» Aim of the task: In the copy, include exactly the lines from the one with "8,387,858 (1005, 749)" through the end of the data and no others, both ends kept, with every picture left out.

» Working data:
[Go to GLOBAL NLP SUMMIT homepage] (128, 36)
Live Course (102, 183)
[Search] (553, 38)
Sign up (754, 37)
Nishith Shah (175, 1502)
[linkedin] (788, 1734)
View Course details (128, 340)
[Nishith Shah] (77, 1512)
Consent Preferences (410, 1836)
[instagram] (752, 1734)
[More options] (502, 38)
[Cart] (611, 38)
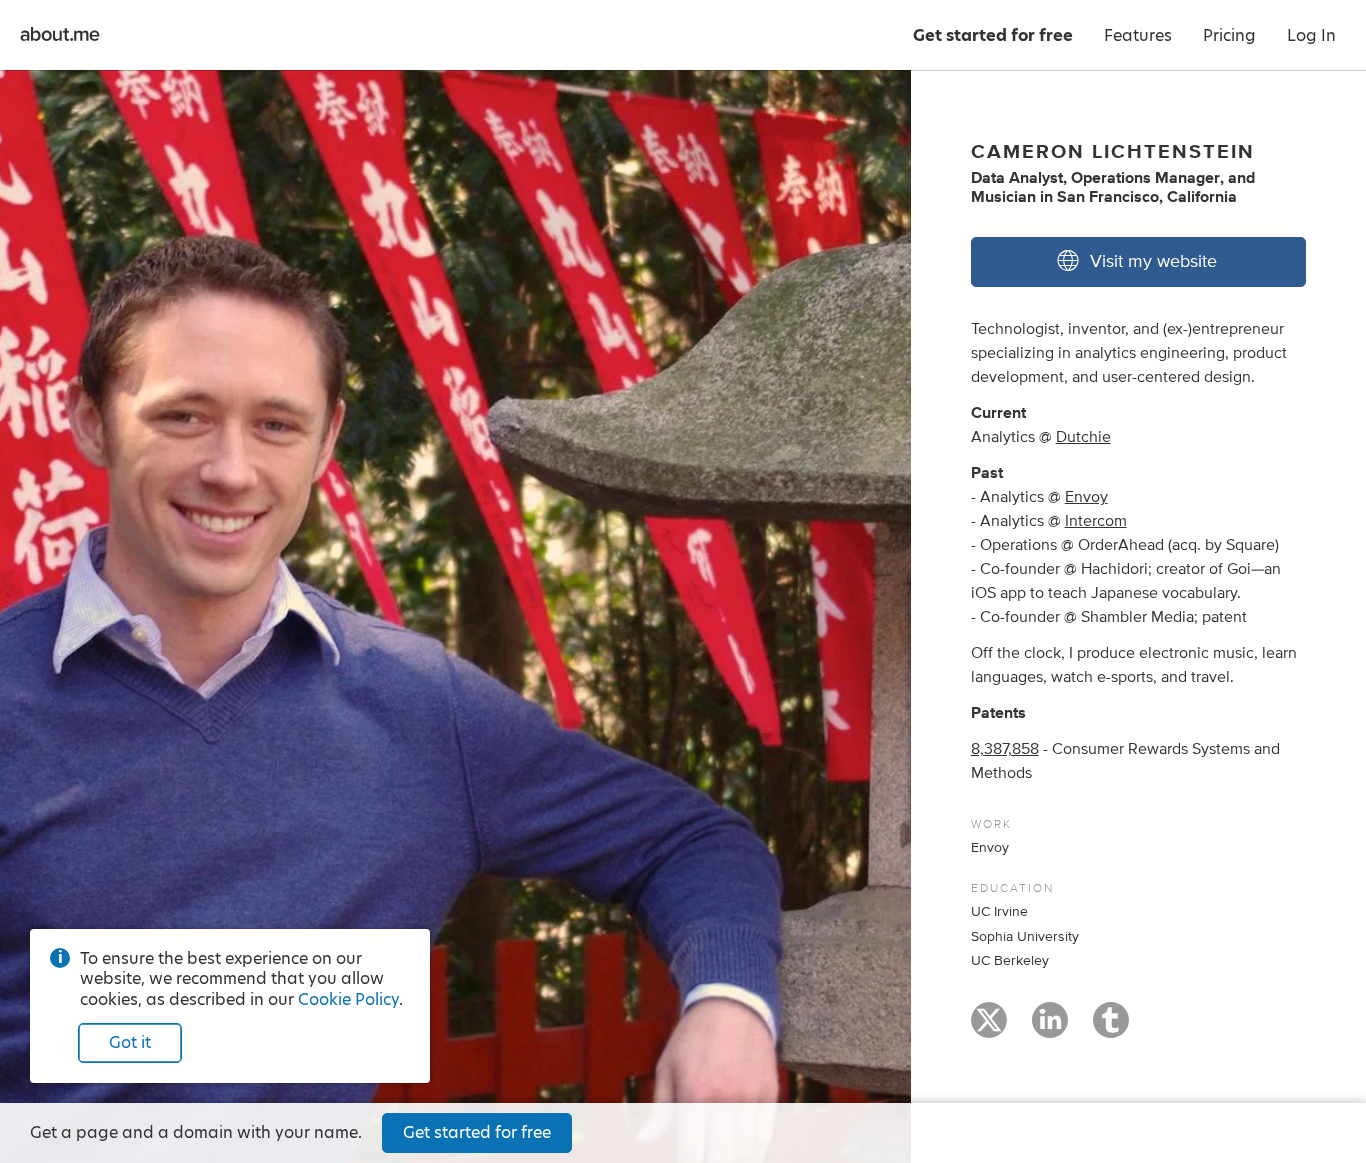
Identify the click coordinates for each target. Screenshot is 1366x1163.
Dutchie (1083, 437)
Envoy (1086, 497)
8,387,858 (1005, 749)
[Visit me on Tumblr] (1111, 1029)
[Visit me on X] (989, 1029)
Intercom (1096, 521)
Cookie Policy (348, 999)
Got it (130, 1042)
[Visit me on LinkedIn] (1050, 1029)
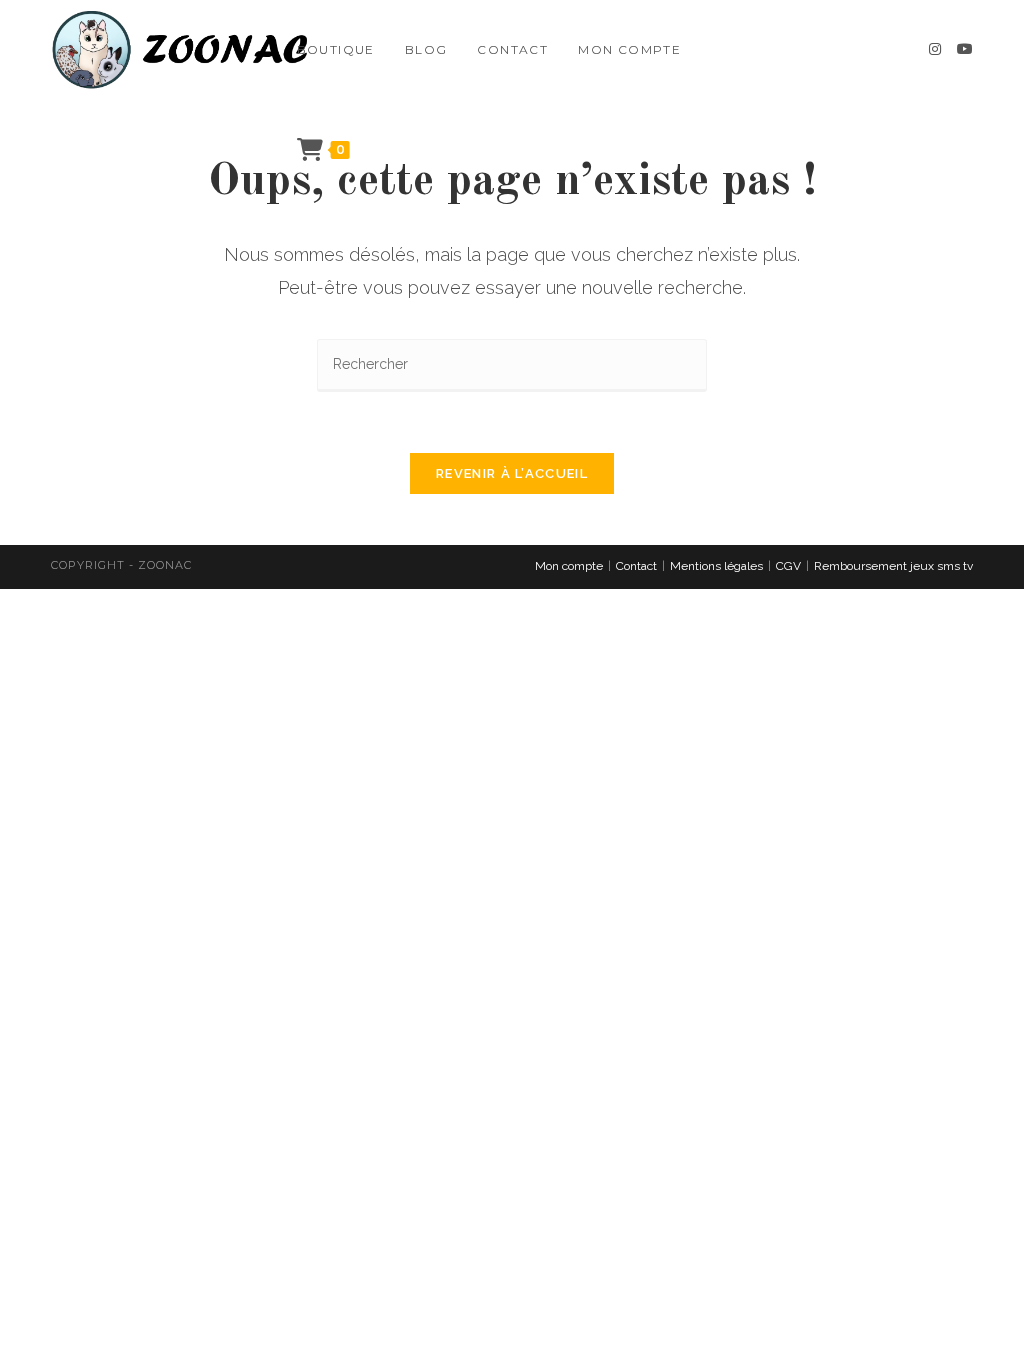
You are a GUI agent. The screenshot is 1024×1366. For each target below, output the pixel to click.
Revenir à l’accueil (512, 473)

» Task answer:
8,387,858 (1005, 749)
[Visit me on Tumblr] (1111, 1029)
[Visit me on X] (989, 1029)
Intercom (1096, 521)
Cookie Policy (348, 999)
Got it (130, 1042)
[Visit me on LinkedIn] (1050, 1029)
You are a GUI agent. The screenshot is 1024×1366. For each target below, output the pixel to click.
Revenir à l’accueil (512, 473)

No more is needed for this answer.